Another advantage is the anonymity and privacy. So you can't be followed by Google and Facebook. Also, with us the connection to the Usenet servers is secured with the latest SSL encryption certificates.

Usenet & Newsgroups, what's the difference?

The Usenet is actually a collective name for the newsgroups you can find on it. That still sounds a bit fuzzy but let's dissect a bit further.

Each newsgroup has its own topic which can in turn have sub-topics. At XS News you have access to 134,000 newsgroups of which the oldest exists for over 20 years. All these groups together are called the Usenet. But to view the Usenet you search through the newsgroups.

Usenet groups

But how do you view these newsgroups?

This can be done using a newsreader, which is a program that connects to the Usenet. We have written a few manuals to configure this. You can find them here.

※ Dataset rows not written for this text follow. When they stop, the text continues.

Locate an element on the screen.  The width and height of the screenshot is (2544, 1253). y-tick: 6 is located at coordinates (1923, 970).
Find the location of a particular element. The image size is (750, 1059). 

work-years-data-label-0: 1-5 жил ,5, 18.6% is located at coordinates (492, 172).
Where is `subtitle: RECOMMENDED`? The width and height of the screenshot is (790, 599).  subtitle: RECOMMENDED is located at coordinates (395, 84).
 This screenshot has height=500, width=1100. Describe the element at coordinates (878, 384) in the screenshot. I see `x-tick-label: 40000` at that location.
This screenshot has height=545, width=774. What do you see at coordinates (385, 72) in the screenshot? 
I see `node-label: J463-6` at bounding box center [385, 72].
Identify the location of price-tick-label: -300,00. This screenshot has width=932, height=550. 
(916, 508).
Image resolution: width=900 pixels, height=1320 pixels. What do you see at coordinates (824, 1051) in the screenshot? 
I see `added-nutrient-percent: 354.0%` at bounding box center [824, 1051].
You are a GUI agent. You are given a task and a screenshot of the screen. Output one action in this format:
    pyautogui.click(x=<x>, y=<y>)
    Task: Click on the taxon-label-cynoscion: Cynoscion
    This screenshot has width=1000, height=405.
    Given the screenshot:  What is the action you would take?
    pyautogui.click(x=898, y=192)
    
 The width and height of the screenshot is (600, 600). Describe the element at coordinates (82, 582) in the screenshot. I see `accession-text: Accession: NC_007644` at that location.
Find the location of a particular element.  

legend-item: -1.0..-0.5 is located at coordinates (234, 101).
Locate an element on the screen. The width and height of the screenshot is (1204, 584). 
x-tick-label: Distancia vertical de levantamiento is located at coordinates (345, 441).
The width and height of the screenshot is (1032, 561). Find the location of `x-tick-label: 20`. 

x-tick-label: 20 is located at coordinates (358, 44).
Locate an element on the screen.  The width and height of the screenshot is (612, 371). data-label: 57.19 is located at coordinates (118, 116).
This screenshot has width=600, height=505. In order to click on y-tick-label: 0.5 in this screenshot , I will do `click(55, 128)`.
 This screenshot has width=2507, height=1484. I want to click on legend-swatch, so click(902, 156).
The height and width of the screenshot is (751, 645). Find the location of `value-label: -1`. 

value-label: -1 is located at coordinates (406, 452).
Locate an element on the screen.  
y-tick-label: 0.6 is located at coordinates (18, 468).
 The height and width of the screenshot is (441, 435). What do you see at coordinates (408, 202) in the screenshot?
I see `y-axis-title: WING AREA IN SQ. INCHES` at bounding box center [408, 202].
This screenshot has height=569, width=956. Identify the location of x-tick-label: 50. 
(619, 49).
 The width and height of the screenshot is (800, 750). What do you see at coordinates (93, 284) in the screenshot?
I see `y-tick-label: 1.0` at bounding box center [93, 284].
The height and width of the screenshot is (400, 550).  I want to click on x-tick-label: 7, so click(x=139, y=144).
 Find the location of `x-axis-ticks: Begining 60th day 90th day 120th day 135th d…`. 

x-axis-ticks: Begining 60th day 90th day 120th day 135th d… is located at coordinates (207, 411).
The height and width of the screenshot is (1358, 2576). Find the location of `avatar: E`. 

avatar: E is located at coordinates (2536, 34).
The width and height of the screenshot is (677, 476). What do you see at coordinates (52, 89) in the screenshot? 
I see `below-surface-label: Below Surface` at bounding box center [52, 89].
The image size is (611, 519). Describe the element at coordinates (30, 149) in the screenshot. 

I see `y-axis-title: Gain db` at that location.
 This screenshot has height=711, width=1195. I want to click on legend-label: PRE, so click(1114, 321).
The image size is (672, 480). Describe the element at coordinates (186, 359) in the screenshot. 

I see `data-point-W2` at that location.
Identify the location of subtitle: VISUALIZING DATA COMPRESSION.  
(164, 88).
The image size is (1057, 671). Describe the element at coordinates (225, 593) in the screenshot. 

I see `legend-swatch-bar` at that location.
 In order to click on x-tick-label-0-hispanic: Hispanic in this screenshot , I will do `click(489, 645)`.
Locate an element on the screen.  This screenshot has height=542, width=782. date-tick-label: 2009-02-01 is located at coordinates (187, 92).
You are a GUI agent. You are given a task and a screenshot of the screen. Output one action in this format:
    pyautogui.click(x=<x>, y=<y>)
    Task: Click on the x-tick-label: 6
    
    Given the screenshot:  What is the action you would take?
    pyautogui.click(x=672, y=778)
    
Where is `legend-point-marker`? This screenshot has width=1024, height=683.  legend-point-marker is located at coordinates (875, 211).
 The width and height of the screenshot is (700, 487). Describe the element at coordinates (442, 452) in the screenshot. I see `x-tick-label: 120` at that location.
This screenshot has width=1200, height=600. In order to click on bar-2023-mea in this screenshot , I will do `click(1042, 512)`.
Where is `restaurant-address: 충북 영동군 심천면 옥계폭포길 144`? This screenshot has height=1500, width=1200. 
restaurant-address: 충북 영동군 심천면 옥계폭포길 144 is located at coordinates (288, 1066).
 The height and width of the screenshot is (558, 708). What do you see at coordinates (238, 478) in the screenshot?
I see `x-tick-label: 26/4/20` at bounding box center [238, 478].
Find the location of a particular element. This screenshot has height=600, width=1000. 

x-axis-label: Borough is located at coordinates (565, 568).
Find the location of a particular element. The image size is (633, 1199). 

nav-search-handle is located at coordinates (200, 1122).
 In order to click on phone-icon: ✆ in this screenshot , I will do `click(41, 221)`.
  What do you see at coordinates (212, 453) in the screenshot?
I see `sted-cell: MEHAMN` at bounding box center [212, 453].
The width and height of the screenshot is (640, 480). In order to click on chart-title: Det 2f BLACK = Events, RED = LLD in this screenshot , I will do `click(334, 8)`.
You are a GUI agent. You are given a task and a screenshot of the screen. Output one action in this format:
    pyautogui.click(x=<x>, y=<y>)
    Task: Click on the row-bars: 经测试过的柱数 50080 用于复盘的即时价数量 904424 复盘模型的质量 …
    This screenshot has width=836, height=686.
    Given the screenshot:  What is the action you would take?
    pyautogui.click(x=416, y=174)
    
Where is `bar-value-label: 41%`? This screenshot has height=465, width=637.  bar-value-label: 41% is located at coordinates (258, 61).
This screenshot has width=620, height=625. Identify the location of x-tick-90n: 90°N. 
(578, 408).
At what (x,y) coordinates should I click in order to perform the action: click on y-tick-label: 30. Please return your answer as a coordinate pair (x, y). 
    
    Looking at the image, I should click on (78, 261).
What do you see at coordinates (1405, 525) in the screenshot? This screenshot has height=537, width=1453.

An important word in the Usenet world is retention. The retention indicates how many days in the past you can search back. However, a distinction must be made here between text files, or messages, and binaries. This is because text messages are much smaller and can therefore be easily retained for longer. We use a 2200 day retention for binaries. This means that you can search in binaries from the past 6 years.

The newsreader is the program that makes this easy for you. You can browse through the newsgroups and scroll through messages.

Is there some kind of google for Usenet to specifically find things?

Take it with a grain of salt but yes, there is. This service is called an indexer. The name gives it away but this service indexes the Usenet, allowing you to search it with a few words! You have some free variants like but for the really good indexers you will have to pay.

So is it safe?

Yes, it's just as safe as the Internet you use now. If you don't visit strange websites or click on dubious e-mails, you have nothing to fear from the Usenet. There are bad apples in every world and the Usenet is no exception. Here and there you will come across spam or phishing links. We do our very best to filter these out as much as possible so it is already a great achievement if you come across one. However, if you are not a pancake you can safely use the Usenet. In addition, our connections are secured with the latest SSL encryptions and accessible with all good VPNs, speed is not affected much if at all.

In short, for the Usenet you need the following:

  1. A product or service with a Usenet provider. This will give you access to the Usenet.
  2. A newsreader (also called a Usenet client). This program is used to browse newsgroups and/or download binary files.
  3. An Indexer. The Usenet's search engine. Use this service to find NZB files.